В тёмной подклети было сыро и холодно. Мирослав изрядно продрог. Не смотря на это он даже не пытался размять закостеневающее тело, да и особо не было возможности двигаться из-за пут, которыми были туго перевязаны руки и ноги, но скорее всего его бездействие было обусловлено нежеланием дальше жить.
Трезвление после забытия, в которое он провалился из-за длительного буйства, как и принятие случившегося, приходило болезненно. И даже не от того, что всё тело саднило от рубцов и ушибов — внутри всё нестерпимо ныло от отчаяния.
Чей-то тенью снаружи коротко прервался поток тонких лучей яркого солнца, проникающих внутрь через единое малое оконце под низким потолком, и опять заструился вонзаясь тупым краем в глиняный пол возле головы Мирослава. Лёжа на гнилой соломе, что служила ему подстилкой, он отчуждённо любовался росчерками яриловыми сквозь своё беспросветное уныние. Ничто не могло его вывести из такого состояния. Даже скрип двери сообщивший о раннем посетителе не понудил ни единую черту лица дрогнуть или повестись как-либо. Мирослав не смотрел на того. Он и так его узнал ещё по шагам издали, которые теперь медленно ступали по деревянным порожкам в подклеть. Эти шаги были до недавнего времени родными, а теперь стали ненавистными.

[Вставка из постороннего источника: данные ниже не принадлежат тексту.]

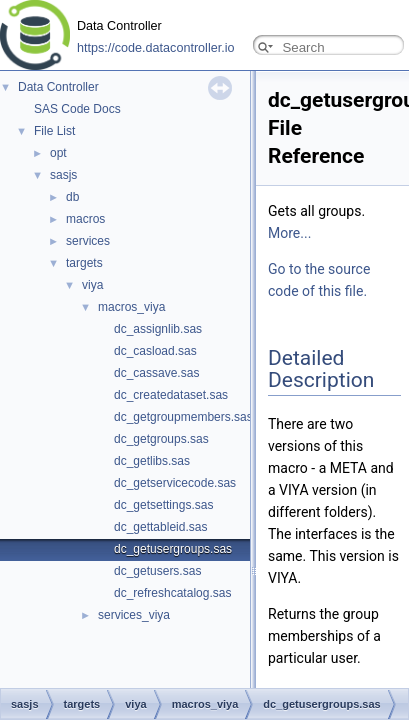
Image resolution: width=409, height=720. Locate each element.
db (72, 197)
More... (289, 233)
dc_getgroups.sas (161, 439)
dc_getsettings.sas (163, 505)
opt (58, 153)
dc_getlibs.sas (152, 461)
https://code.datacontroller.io (156, 48)
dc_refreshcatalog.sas (172, 593)
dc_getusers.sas (157, 571)
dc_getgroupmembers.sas (183, 417)
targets (84, 263)
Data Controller (58, 87)
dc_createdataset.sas (171, 395)
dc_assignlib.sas (158, 329)
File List (54, 131)
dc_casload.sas (155, 351)
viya (92, 285)
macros (85, 219)
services (88, 241)
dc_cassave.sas (156, 373)
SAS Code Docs (77, 109)
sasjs (63, 175)
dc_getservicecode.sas (175, 483)
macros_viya (131, 307)
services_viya (134, 615)
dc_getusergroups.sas (173, 549)
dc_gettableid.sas (160, 527)
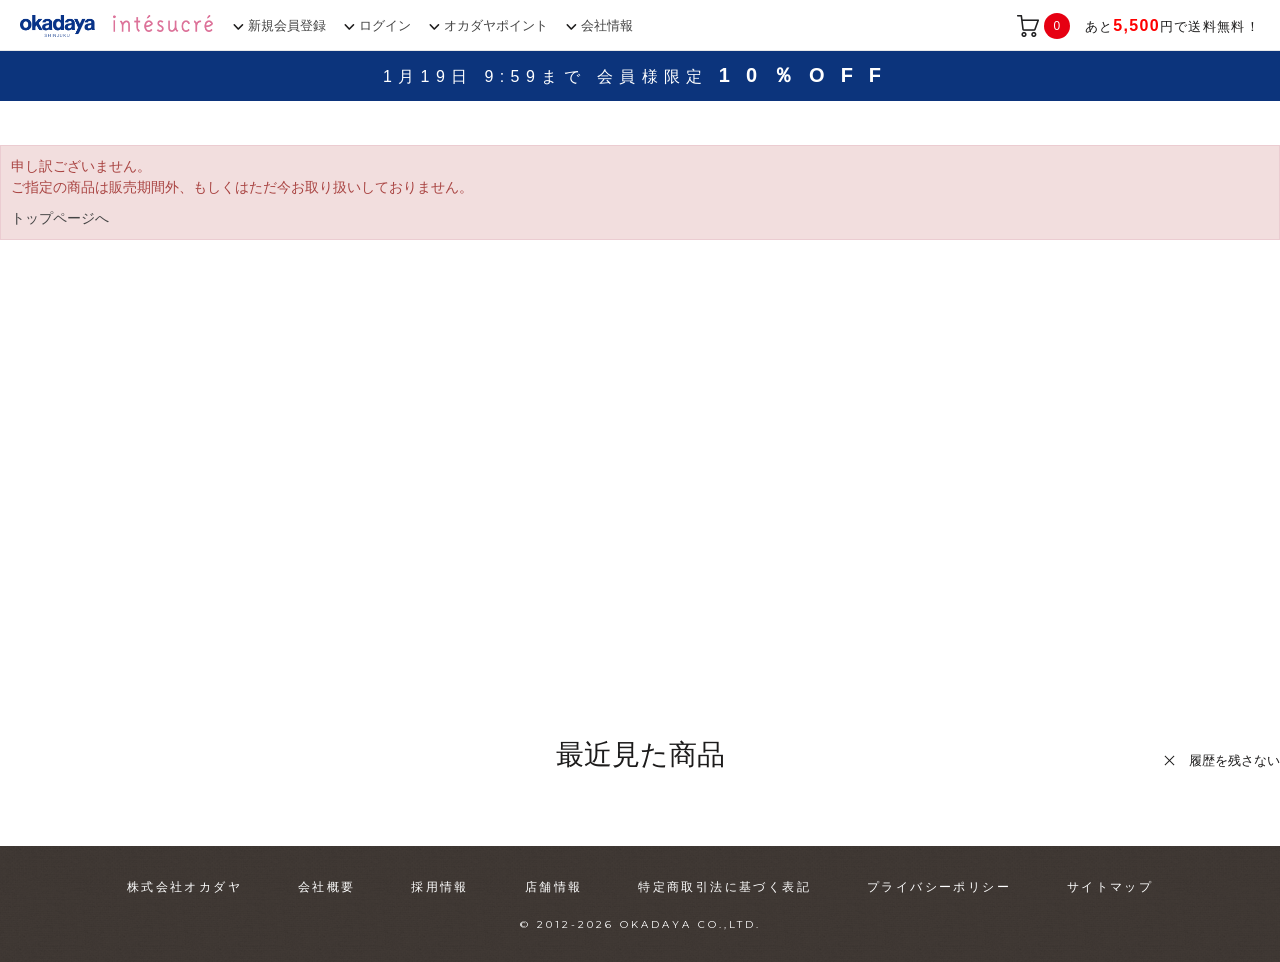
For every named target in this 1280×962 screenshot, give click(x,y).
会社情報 (607, 25)
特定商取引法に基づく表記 (724, 887)
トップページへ (60, 218)
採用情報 (440, 887)
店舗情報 (554, 887)
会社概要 (327, 887)
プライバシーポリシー (939, 887)
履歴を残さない (1234, 760)
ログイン (385, 25)
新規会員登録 (287, 25)
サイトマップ (1110, 887)
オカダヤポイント (496, 25)
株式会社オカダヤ (184, 887)
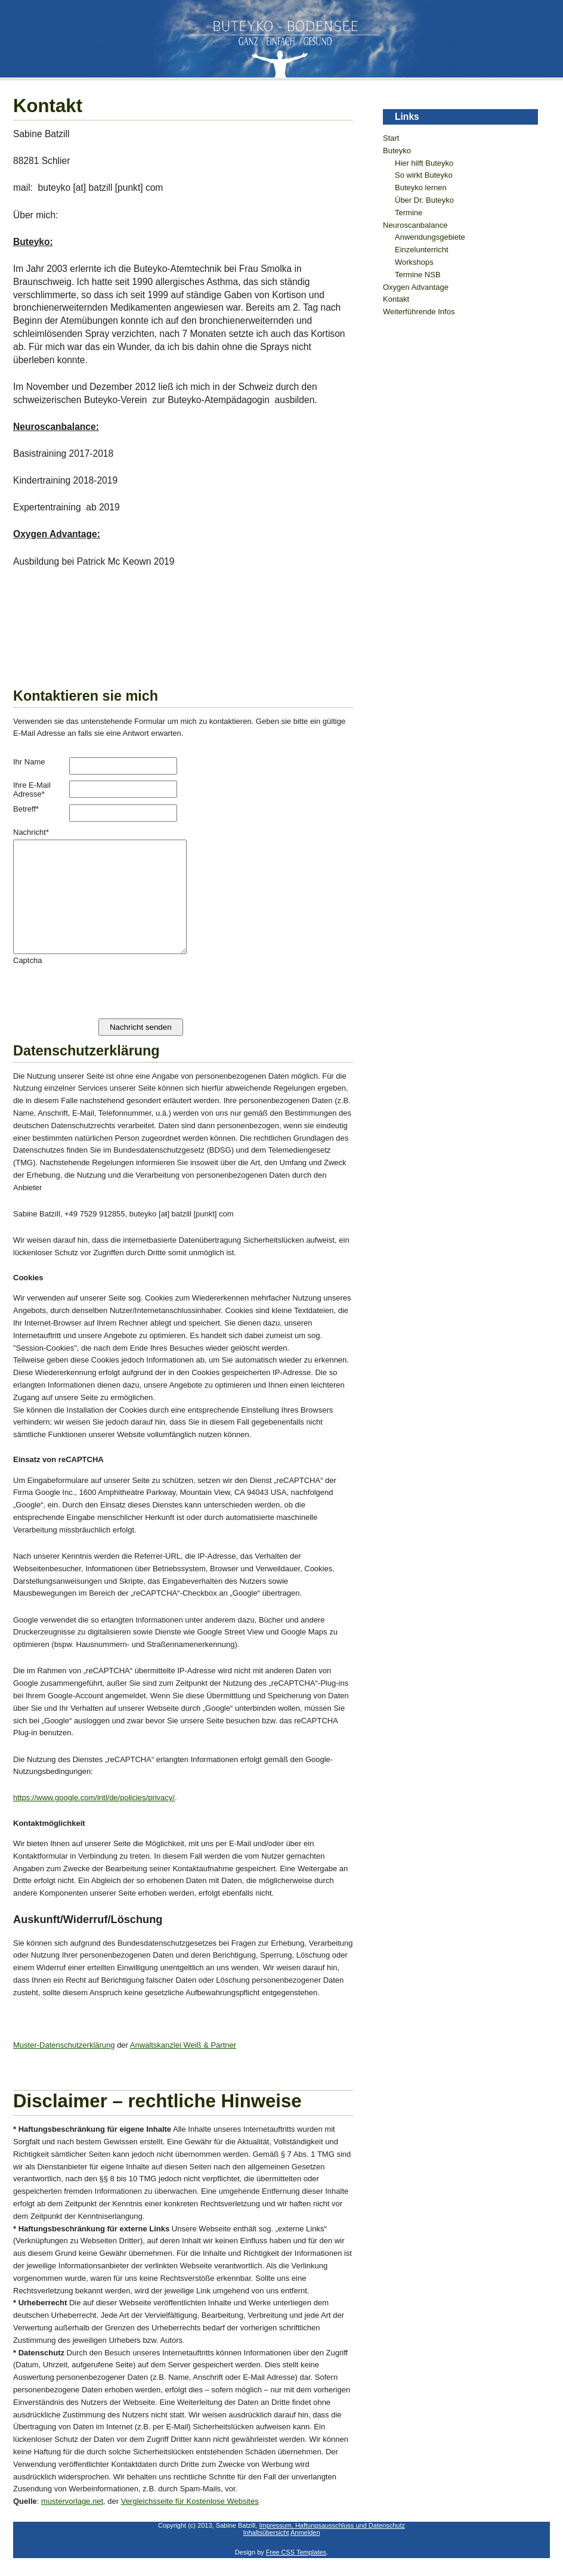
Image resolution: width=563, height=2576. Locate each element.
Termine (408, 212)
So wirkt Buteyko (424, 175)
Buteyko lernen (421, 187)
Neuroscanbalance (415, 225)
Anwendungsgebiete (430, 237)
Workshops (414, 262)
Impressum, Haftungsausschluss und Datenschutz (332, 2525)
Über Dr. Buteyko (424, 200)
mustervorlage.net (72, 2501)
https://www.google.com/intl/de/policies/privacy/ (94, 1797)
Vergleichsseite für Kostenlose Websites (190, 2501)
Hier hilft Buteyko (424, 163)
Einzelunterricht (421, 249)
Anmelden (305, 2532)
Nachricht (31, 832)
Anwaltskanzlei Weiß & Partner (183, 2045)
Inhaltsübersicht (266, 2532)
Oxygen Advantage (415, 287)
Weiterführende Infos (418, 311)
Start (391, 138)
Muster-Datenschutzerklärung (64, 2045)
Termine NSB (418, 274)
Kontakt (396, 299)
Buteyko (397, 150)
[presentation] (103, 988)
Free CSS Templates (296, 2552)
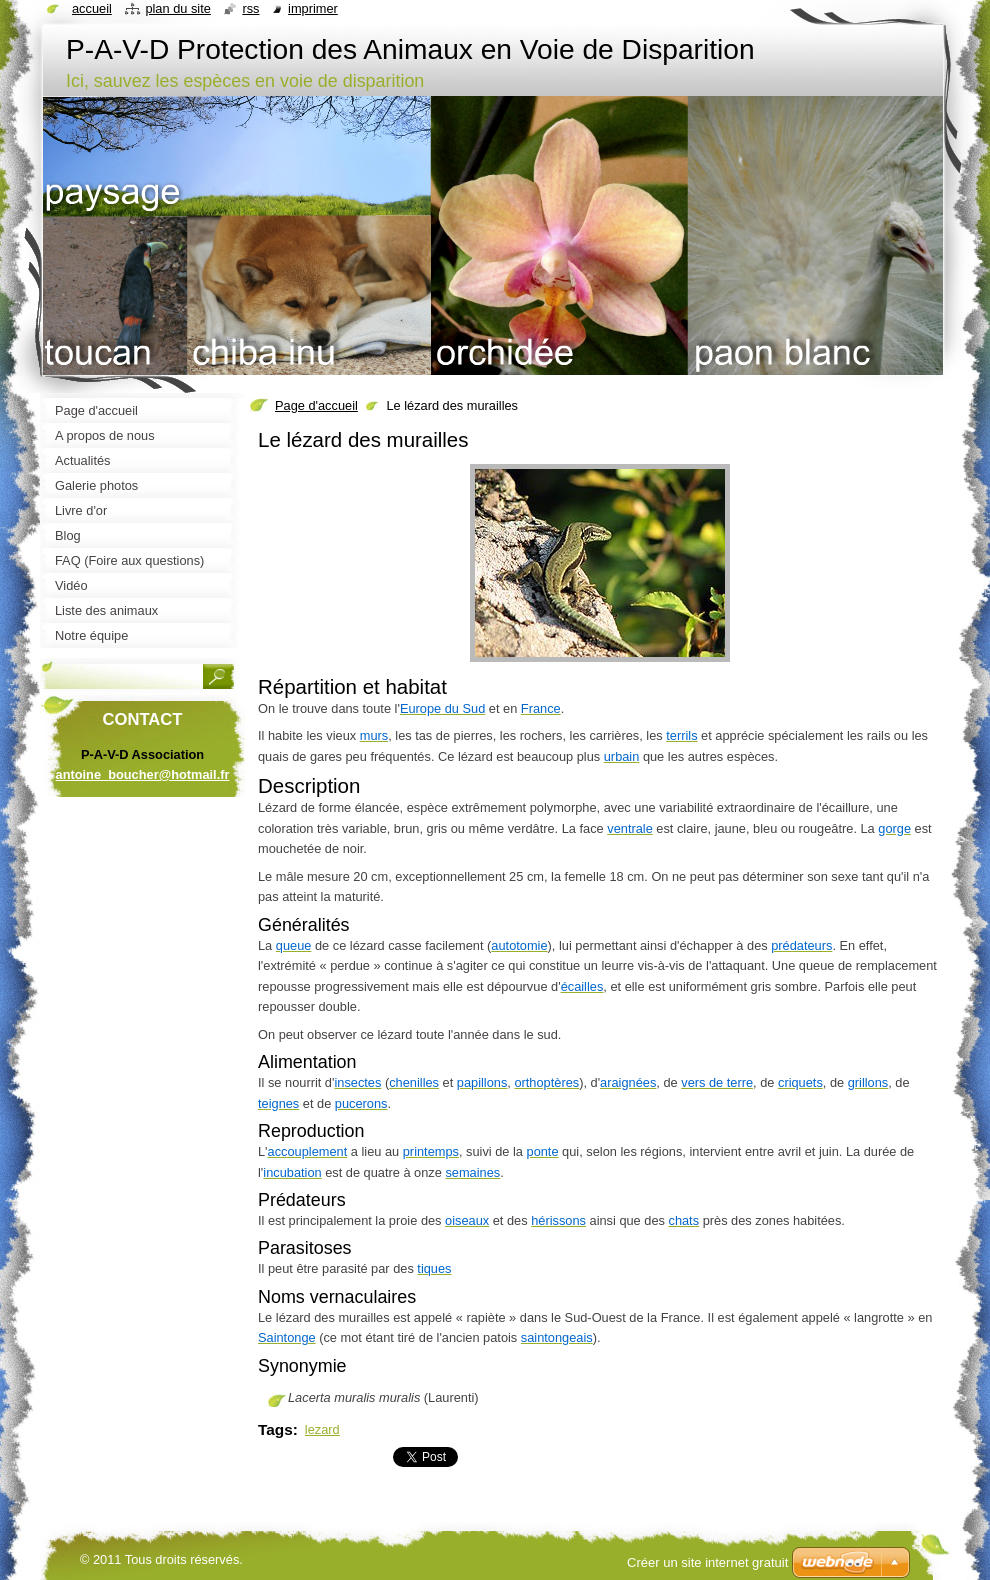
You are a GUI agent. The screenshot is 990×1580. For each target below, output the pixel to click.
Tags (275, 1429)
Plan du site (177, 8)
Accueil (92, 8)
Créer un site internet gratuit (707, 1562)
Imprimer (313, 8)
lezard (322, 1429)
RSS (250, 8)
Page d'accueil (316, 405)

Извор присел рядом с Мирославом на корточках, даже не опасаясь того — и что может сотворить человек, который нуждался в посторонней помощи, чтоб сесть в виду своего связанного положения. Это понимал и Мирослав от того и не буянил, сберегая силы — быть может появится ещё возможность отомстить, коли его не прикончили сразу, или это его отчаянием так сковало вкупе с тугими тенётами? Извор помог брату приподняться, усадил того спиной к стене.
— Сегодня седмица прошла как умер твой отец, — Извор отлил в канопку браги из принесённого с собой кувшина. Мир не смотрел на того, но после этих слов оживился. Извор догадался, что Мирослав в полном неведении о участи своего отца и жаждет хоть что-нибудь услышать о нём. — Тебе не сказали? Его отпели в храме. Мой отец распорядился, чтобы соблюли все чины.
Теперь уже злобный взгляд сверлил Извора — Мирослав, уже не поражаясь двуличности Военега с сыном, исподлобья смотрел сквозь занавесь растрёпанных волос, грязных и слипшихся.
— Выпей за упокой души, — поднёс край канопки к опухшим губам Мирослава.
Тот пил, не отводя ненавидящих глаз от своего брата. Глотал жадно предложенное. Может думал, что там зелье? Ищущий смерти этому был только рад.
— Его похоронили за погостом (удел выделенный для гостевых дворов), — продолжал Извор, придерживая канопку пока поил Мира. — Я был с твоим отцом, когда он умер.
— Мразь, — испив до дна, процедил сквозь зубы Мир. Строптиво дернулся в сторону брата, но его потуги были тщетны — тенёта не давали тому ни единой доли вероятности навредить Извору. — Гнида, — только и мог сквернословить Мирослав. Верёвки впивались в кожу, но Мир вовсе не чувствовал боли. Его душа изнывала куда сильнее. — Зачем пришёл? Позабавиться? Ну? Доволен? Военег наконец добился своего! Теперь он здесь владыка. А после моей смерти наследником и братово достояния станет. Чего ещё хочешь?
Извор молчаливо всё сносил. Отлил из кувшина и себе долю. Выпил — не отравлено питьё значит. "Жаль,"- мелькнуло в воспалённом разуме Мирослава.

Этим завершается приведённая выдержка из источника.